Work-Life Balance: Survival Strategies

September is a time for everyone to start over. Young and old, passionate and impatient with the “back to”. Some face the return with energy and some with stress, some have a thousand good intentions and some are unprepared to readjust to the routine. Has the time come to change the rules?

The beauty of vacations, when you can really disconnect, is that you lose track of time. You wake up in the morning and you don’t know what day it is. You don’t even care, because Sunday is the same as Monday. If you’re good enough to immerse yourself completely in the place you’re going to and disconnect from the other world, the one you usually live in, perhaps helped by another time zone, you can even experience 30 or 40-hour days. You wake up in the morning and it feels like you’ve been away for a lifetime, but it was only the day before yesterday. It’s when you get off the rails of your usual routine and venture out on unexplored roads that everything expands. And every minute takes on such a dense specific weight, such a full intensity, that it’s worth ten.

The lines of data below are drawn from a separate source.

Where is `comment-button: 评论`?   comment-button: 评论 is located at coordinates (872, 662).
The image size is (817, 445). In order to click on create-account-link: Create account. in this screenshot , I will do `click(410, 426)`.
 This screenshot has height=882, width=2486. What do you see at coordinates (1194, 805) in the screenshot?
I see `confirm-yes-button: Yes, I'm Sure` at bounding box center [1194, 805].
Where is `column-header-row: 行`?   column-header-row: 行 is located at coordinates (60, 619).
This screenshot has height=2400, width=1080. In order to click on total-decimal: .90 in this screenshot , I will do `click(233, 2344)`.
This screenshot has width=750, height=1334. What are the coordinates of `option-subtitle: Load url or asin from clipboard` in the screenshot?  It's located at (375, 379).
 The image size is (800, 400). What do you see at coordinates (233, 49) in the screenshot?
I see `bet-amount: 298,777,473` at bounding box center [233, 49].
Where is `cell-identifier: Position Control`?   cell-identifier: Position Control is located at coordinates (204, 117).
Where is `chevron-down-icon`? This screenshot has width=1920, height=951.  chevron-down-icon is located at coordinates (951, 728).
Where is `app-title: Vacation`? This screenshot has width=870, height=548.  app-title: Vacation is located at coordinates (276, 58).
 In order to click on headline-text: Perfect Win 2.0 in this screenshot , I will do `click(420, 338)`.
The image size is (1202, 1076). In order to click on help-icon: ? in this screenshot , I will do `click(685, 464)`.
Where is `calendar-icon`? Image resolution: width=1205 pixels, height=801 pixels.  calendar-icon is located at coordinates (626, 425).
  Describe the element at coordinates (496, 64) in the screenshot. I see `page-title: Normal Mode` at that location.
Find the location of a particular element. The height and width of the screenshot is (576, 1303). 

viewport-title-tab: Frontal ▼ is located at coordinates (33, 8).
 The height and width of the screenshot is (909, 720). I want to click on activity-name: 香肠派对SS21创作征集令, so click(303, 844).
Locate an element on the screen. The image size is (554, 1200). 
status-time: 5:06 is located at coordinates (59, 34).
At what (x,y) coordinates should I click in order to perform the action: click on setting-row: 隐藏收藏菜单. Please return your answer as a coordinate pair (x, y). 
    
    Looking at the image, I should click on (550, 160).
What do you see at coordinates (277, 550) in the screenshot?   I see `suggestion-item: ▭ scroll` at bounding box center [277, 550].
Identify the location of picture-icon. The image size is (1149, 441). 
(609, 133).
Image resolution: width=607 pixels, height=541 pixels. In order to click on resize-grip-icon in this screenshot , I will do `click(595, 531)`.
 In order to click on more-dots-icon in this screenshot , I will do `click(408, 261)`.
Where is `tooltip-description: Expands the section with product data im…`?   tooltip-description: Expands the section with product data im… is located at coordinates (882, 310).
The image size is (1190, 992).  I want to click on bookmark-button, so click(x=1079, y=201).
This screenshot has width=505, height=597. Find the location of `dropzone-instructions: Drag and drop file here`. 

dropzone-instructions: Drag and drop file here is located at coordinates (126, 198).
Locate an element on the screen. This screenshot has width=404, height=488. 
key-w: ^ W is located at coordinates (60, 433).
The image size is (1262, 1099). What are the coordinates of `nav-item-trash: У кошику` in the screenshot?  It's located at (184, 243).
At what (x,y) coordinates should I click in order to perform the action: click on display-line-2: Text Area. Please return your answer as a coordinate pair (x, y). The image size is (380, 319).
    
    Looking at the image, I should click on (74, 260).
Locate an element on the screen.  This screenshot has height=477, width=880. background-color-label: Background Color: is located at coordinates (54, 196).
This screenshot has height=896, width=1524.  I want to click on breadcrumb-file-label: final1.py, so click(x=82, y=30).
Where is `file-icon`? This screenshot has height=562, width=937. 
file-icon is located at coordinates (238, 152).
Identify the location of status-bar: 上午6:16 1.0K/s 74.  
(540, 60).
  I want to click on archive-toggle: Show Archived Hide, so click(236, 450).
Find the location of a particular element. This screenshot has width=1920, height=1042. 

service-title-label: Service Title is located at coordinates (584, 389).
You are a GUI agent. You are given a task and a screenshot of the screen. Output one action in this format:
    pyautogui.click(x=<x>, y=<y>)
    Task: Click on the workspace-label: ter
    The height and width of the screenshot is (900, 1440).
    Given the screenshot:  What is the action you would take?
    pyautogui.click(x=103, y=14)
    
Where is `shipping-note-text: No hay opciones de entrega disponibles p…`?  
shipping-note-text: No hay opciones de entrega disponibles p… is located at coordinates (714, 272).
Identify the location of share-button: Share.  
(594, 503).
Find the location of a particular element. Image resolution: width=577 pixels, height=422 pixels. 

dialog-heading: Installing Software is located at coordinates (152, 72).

Work-Life Balance: From Vacation to Everyday Life
The bad thing is when you come back. Getting out of that bubble of volatile and intoxicating minutes like laughing gas, to land on the hostile and rough ground of everyday life, where the hours rise like dry stone walls and the notifications in the diary mark obligatory paths along the way, is not easy. There are two ways to come back from vacation: refreshed and optimistic, full of good energy to face autumn. Or nostalgic and sullen, unprepared to readjust to short days and alarm clocks. From first grade to today, not much has changed . There are those happy to return to school and those who would rather be kidnapped by Willy Wonka’s nutcracker squirrels. The difference is that over time you learn to pretend.

My back to work
Personally, I fall somewhere in between those who are passionate and impatient with the “back to,” those who are made to fall back effortlessly into the rhythms marked by the bells and those who don’t even unpack their bags, dreaming of other possible escapes, other horizons. I have certainly understood over time that the best way to get back into line is to plan a gentle docking. Never on a Sunday evening to cushion the trauma of Monday, never on the eve of important commitments. It takes at least a week of decompression to ensure that the body and brain can slowly refuel, remaining in a holiday atmosphere where work almost seems like a pastime. Fan on one side, Piña Colada on the other, you sit at the computer as if you were watching a sunset, with the background of the spin cycle (you have to wash your dirty laundry) and the illusion of stopping whenever you want. Clear skies. All that’s missing is the sea.